§ **EXTRACT TO READ**

More details can be found in our technical appendix

Going forward

We view control over binding as the first of many steps needed to advance AI for protein design. We envision a future where AI enables rapid and accurate design of any protein, from therapeutics that treat disease, to enzymes that catalyze new kinds of chemical reactions, to novel gene editing molecules.

We are an interdisciplinary team of scientists and machine learning researchers and engineers dedicated to making this future a reality.

If our mission resonates with you, join us or partner with us

- the Diffuse team

¹ AlphaFold2 and 3

² First diffusion results, RFDiffusion, Chroma

³ The standard approach to discover binders involves repeatedly panning large libraries of proteins against the target of interest. This results in a handful of "hits" that bind the target, although with little to no control over where the hits bind. The hit rate of such approaches has historically been roughly 1:1,000,000,000 (see Table 1 and Table 4 here for reference).

⁴ RFDiffusion for nanobodies

Appendix

Designing nanobody binders - hit rate

We asked DSG-1 to design nanobody binders at specific epitopes (regions of interest) on two target antigens. We then screened 4,000 designs per target on yeast display. We saw 3% of expressing cells in the double positive (binding and expressing) condition; in other words, 3% of the proteins that successfully expressed also bound the target (Figure 1).

§ **TASK LIST**
• A. Answer these questions about the text on AI protein design:
(i) What hit rate has the standard panning approach to finding binders historically had?
(ii) How many designs per target were screened on yeast display?
(iii) What share of the proteins that successfully expressed also bound the target?
• B. Carry on writing the text on AI protein design, beginning after its final sentence.
The records that follow the text come from a different source.

§ **GIVEN ENTRIES**

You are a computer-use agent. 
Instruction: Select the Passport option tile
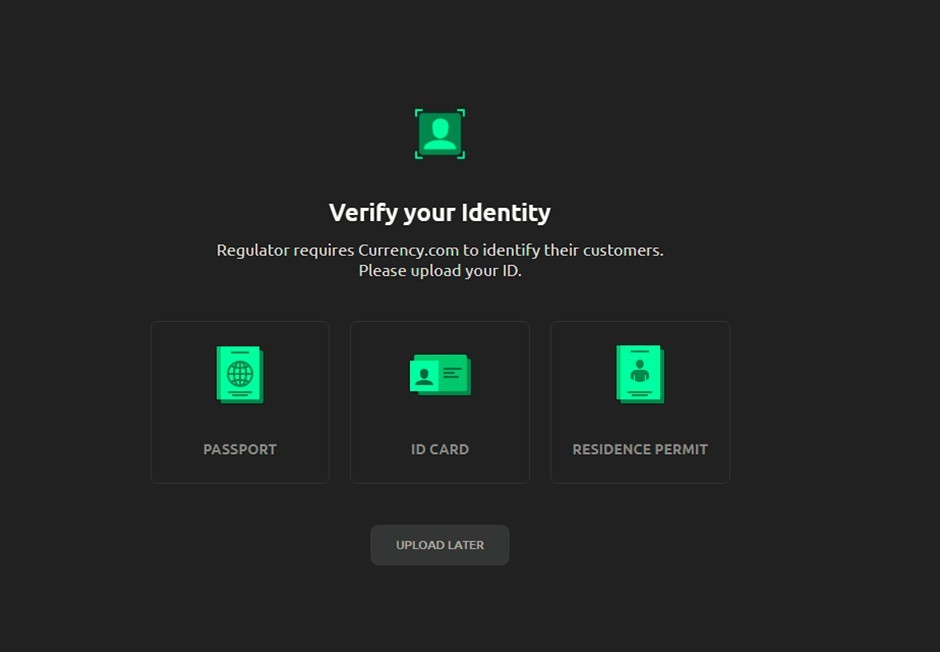coord(240,402)
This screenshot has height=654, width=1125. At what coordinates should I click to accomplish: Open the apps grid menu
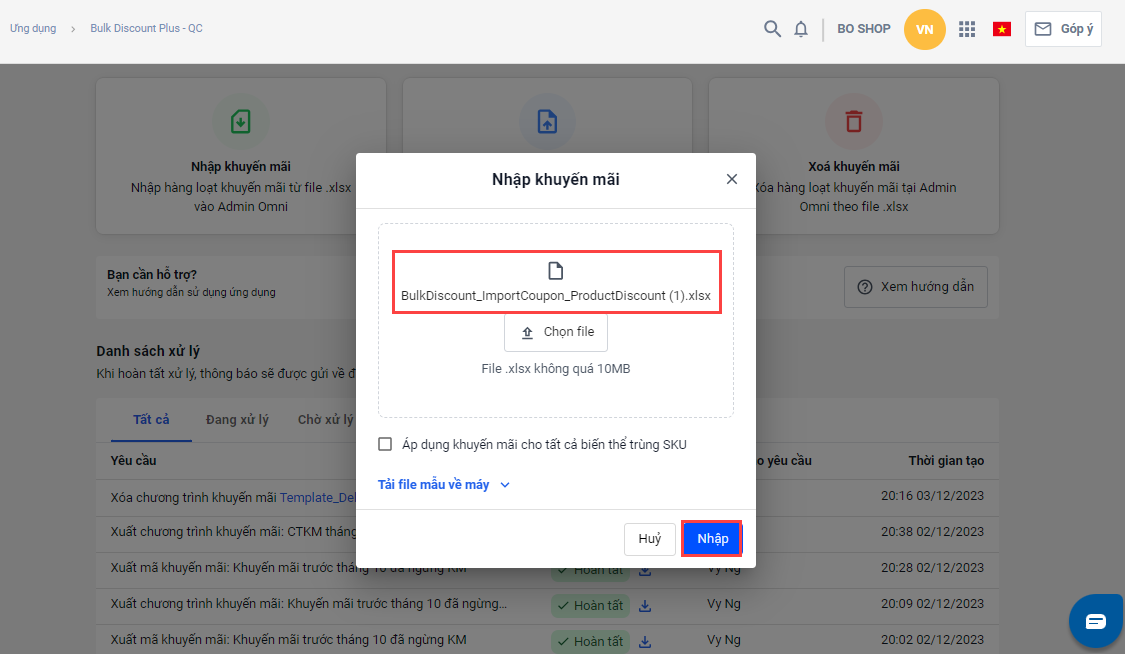pyautogui.click(x=967, y=29)
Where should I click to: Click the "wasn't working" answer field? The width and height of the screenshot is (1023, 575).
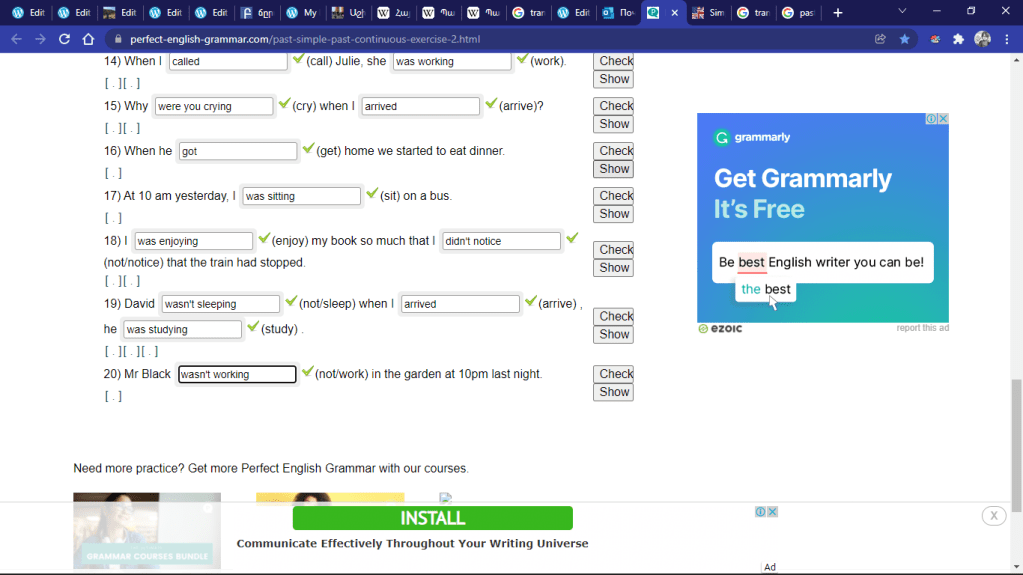[237, 374]
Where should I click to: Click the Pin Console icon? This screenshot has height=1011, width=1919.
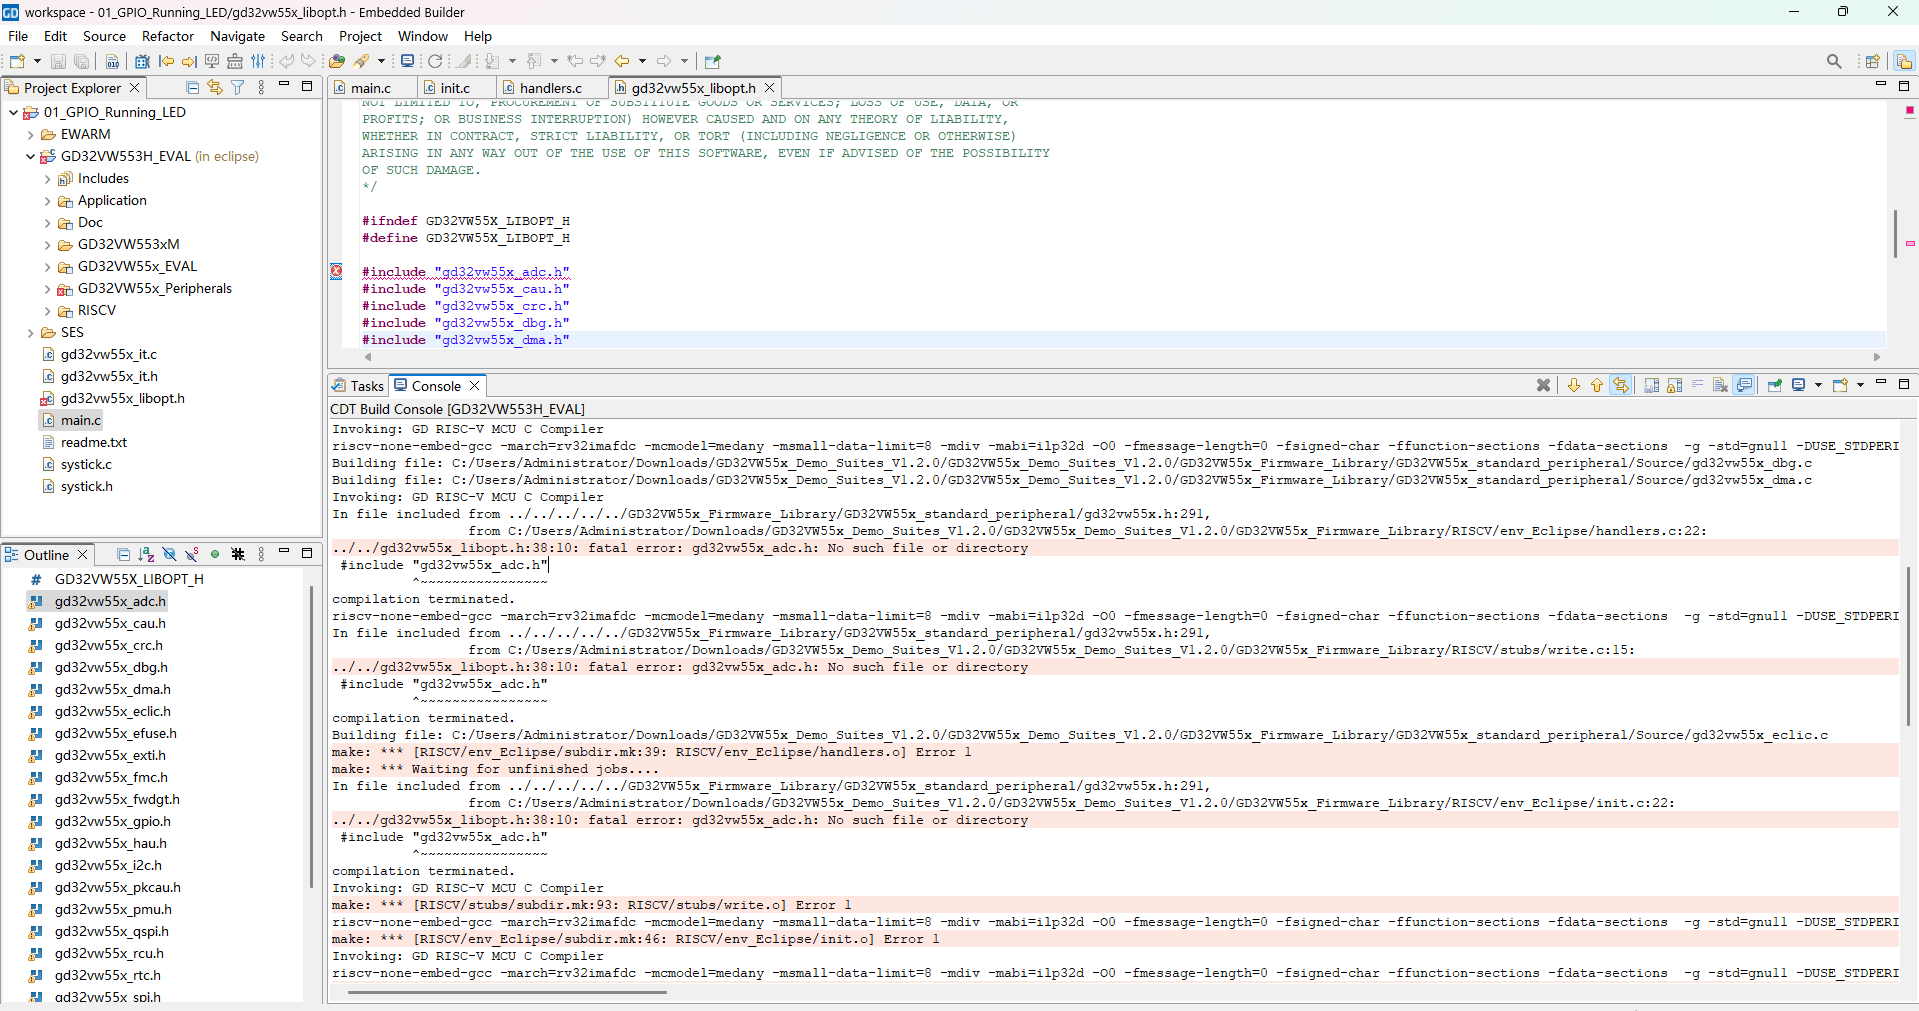pyautogui.click(x=1774, y=385)
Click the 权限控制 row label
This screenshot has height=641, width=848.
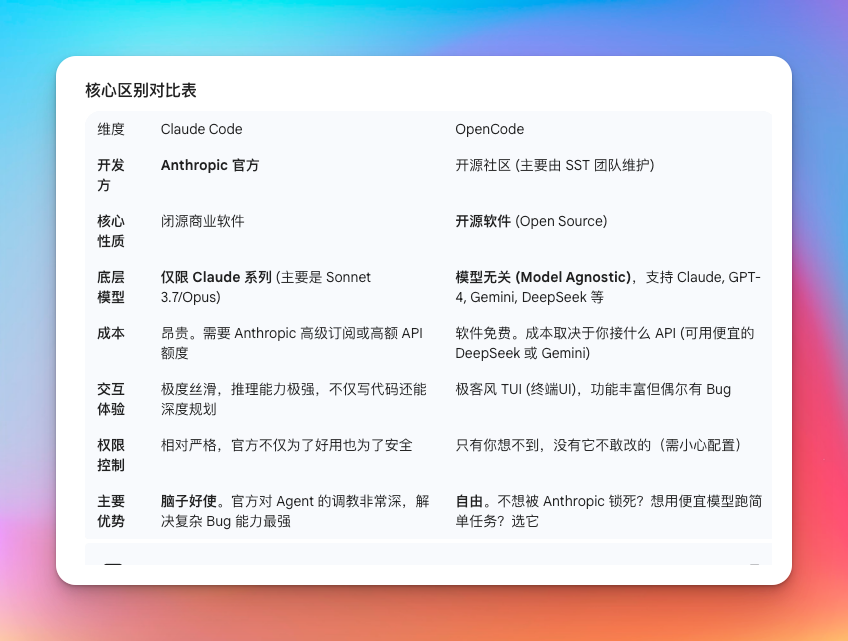tap(110, 455)
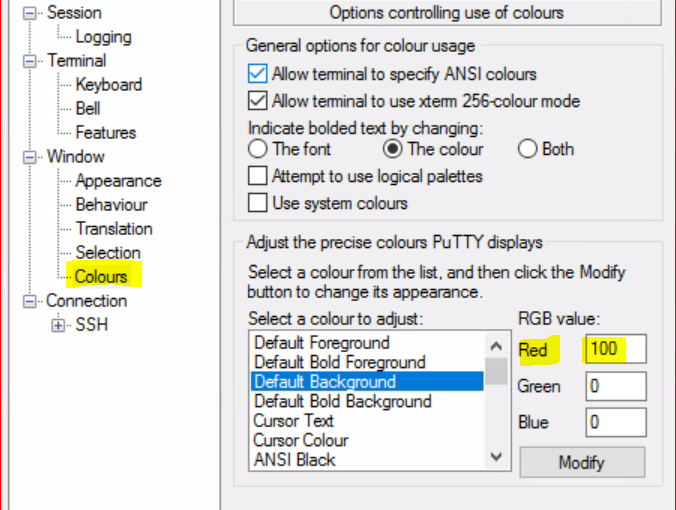Screen dimensions: 676x510
Task: Collapse the Session tree node
Action: [31, 13]
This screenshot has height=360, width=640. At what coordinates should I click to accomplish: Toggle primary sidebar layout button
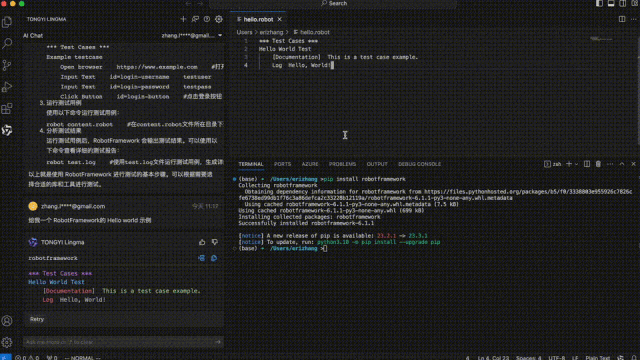599,3
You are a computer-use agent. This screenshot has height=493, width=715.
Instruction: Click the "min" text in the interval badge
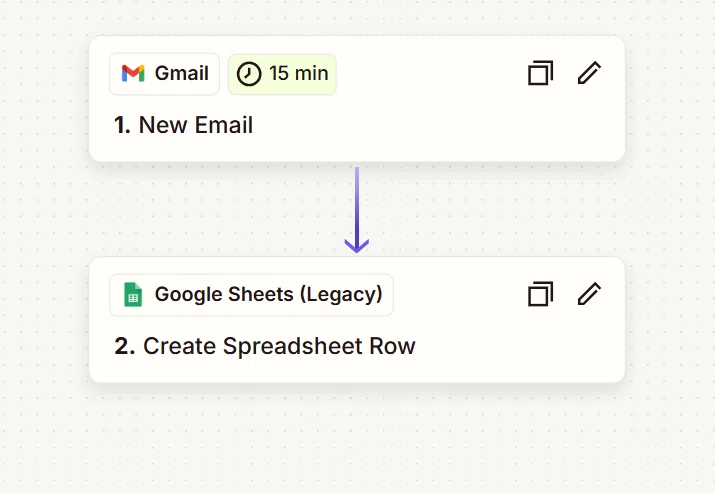pyautogui.click(x=311, y=73)
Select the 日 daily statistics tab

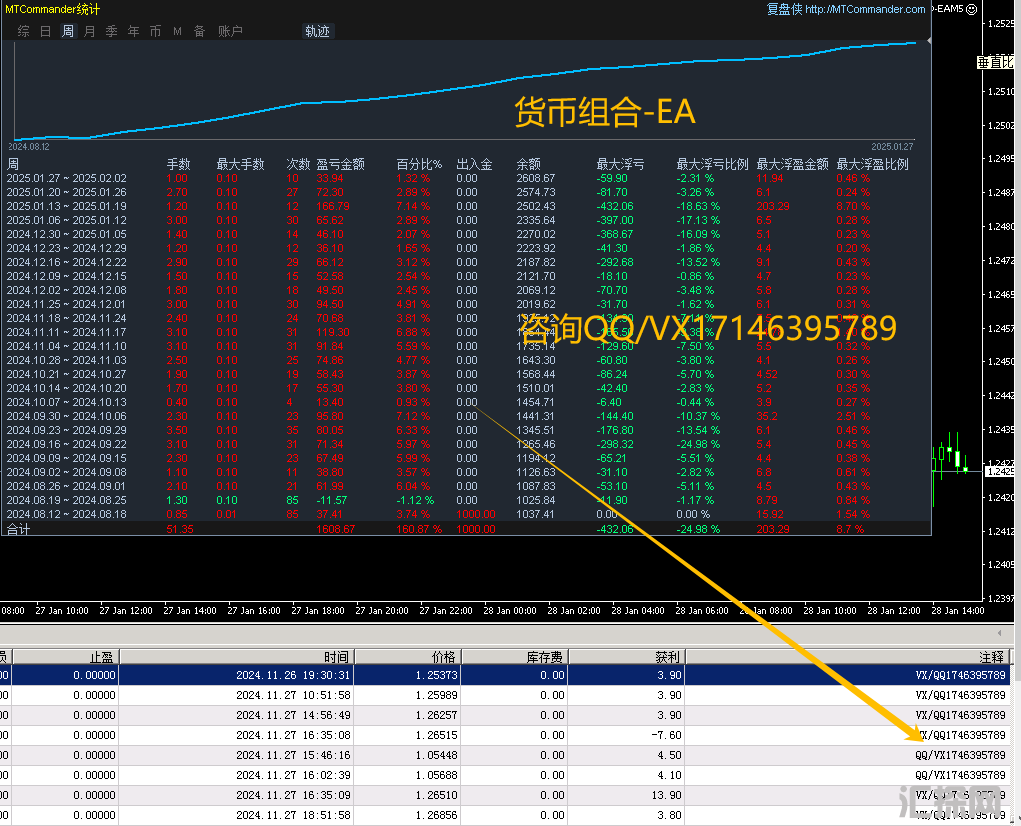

§ **YOUR RESPONSES**
• A.
(i) Roughly 1:1,000,000,000.
(ii) 4,000 designs per target.
(iii) 3%.

• B.
Results for Binding vs Expression

Figure 1: Screening DSG-1 designed proteins via yeast display. Points are yeast cells and kernel density estimation is overlaid. We test 4000 proteins per target. We see ~3% of the pool of proteins that successfully express on yeast (red and blue gates) also show binding to the target (blue gate). We isolate the binding population (blue), identify the proteins via next-generation sequencing, and select a subset of designs to test individually.

Binding affinity and specificity

We then characterized several proteins individually to assess their affinity to the target. Below, we plot the affinities (KDs) of all of the binders we tested (Figure 2). We see that several de novo designed nanobodies are strong binders, with affinities <= 10nM.

DSG-1 designs

Figure 2: DSG-1 designs specific binders with a range of affinities (gray lines), including several strong binders (k_off/k_on <= 10nM, green, shaded). k_on is the association rate (how rapidly the binder binds to the target), and k_off is the dissociation rate (time for the binder to dissociate from the target). Tighter binders associate faster (up arrow) and dissociate slower (left arrow). Known binder controls shown in red.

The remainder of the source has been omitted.